## WHAT YOU NEED TO DO
Put the material from its first line through the line containing "Go to home via" into a JSON list of strings, one string per line. Leave out any blank lines.

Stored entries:
_ _ _ _
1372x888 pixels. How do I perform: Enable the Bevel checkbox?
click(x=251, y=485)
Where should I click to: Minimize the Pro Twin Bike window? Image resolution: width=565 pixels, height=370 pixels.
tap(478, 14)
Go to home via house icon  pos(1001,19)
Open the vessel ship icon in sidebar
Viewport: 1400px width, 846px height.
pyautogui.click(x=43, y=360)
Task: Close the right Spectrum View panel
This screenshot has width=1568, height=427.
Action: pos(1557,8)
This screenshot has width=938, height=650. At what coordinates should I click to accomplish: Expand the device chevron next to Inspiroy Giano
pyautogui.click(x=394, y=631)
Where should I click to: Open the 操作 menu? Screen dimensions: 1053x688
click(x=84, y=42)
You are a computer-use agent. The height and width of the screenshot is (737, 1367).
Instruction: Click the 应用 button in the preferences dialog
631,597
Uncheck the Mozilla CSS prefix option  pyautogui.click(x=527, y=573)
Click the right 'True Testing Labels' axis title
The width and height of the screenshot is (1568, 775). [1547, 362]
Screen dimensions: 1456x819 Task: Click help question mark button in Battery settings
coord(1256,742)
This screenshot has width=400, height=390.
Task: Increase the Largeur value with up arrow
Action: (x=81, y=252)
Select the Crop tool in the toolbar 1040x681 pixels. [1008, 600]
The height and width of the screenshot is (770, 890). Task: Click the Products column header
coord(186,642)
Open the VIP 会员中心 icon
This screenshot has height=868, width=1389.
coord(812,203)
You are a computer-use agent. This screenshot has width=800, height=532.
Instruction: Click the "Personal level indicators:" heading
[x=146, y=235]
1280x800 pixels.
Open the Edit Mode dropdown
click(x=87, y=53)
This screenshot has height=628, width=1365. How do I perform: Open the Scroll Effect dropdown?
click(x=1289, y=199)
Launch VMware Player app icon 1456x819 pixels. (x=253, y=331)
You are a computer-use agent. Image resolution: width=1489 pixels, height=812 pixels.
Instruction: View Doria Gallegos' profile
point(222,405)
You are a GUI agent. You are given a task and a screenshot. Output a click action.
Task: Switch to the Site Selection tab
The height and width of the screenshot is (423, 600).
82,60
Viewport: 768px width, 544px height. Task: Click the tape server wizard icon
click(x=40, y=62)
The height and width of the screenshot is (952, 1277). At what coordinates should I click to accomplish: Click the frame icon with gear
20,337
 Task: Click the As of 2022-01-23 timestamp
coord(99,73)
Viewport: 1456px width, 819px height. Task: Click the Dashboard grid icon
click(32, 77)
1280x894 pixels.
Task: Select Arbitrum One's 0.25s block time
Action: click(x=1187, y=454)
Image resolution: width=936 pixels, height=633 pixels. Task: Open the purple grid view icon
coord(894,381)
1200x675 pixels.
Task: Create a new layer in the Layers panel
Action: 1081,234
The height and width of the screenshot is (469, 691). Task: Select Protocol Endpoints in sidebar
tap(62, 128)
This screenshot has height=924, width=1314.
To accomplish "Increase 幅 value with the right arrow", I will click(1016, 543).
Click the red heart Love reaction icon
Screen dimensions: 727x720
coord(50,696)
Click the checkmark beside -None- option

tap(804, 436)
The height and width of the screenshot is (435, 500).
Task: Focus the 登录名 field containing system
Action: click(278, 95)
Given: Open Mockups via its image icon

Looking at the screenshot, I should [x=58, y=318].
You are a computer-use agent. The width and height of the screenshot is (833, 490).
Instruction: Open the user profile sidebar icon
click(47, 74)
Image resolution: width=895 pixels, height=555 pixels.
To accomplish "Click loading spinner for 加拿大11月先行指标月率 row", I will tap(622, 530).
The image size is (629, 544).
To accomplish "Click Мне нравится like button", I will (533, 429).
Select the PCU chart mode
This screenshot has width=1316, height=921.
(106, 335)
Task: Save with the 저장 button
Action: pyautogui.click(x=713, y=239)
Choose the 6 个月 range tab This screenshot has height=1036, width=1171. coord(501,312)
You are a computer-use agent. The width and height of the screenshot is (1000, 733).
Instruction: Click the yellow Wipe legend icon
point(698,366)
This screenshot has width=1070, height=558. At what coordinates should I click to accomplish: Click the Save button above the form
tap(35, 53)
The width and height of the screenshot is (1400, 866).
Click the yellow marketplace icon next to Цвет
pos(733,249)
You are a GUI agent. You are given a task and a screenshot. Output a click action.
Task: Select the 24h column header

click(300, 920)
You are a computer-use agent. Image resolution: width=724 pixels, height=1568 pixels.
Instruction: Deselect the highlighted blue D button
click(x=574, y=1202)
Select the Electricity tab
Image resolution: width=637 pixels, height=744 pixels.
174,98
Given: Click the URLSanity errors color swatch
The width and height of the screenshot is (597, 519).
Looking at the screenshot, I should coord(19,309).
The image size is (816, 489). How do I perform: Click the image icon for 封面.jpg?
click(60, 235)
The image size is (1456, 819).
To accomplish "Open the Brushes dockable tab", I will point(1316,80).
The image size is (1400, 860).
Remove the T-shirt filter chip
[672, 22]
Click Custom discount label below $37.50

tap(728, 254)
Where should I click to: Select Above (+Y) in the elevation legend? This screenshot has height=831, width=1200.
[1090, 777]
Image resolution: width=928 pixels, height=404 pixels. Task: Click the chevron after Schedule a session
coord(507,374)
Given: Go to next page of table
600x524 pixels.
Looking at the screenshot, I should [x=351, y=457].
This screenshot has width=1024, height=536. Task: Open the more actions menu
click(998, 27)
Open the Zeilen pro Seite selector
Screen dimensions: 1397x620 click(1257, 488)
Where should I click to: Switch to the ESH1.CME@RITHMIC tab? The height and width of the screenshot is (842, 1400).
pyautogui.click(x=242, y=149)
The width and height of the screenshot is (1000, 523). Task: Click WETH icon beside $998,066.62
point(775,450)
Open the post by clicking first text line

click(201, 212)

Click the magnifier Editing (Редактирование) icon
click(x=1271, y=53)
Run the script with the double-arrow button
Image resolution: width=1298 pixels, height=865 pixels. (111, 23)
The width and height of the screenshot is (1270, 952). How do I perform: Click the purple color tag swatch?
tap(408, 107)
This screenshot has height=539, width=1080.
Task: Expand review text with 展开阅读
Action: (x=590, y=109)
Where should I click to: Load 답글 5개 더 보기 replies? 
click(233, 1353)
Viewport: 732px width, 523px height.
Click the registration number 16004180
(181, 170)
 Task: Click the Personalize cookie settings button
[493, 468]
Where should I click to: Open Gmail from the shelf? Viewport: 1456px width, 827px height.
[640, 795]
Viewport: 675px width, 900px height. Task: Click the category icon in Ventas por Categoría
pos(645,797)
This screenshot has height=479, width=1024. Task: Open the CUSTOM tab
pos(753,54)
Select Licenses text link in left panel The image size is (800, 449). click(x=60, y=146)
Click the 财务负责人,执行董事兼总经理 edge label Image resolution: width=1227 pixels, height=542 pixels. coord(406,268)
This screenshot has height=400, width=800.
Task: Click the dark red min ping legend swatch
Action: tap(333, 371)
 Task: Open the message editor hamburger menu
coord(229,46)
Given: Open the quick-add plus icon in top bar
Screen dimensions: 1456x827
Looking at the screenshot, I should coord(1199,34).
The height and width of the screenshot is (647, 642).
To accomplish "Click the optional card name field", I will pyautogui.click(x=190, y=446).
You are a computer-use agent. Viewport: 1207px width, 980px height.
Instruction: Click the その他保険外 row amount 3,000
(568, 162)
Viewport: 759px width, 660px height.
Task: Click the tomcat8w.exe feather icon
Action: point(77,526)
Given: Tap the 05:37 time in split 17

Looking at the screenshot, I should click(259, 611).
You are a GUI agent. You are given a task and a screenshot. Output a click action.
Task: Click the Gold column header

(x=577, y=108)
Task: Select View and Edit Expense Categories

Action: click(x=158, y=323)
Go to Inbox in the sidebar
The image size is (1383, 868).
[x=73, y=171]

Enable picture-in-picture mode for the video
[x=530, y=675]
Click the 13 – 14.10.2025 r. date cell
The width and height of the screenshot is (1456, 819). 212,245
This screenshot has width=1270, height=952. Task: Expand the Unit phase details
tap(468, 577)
_ _ _ _
## REPLY
[
  "1372x888 pixels. How do I perform: Enable the Bevel checkbox?",
  "click(x=251, y=485)",
  "Where should I click to: Minimize the Pro Twin Bike window? Image resolution: width=565 pixels, height=370 pixels.",
  "tap(478, 14)",
  "Go to home via house icon  pos(1001,19)"
]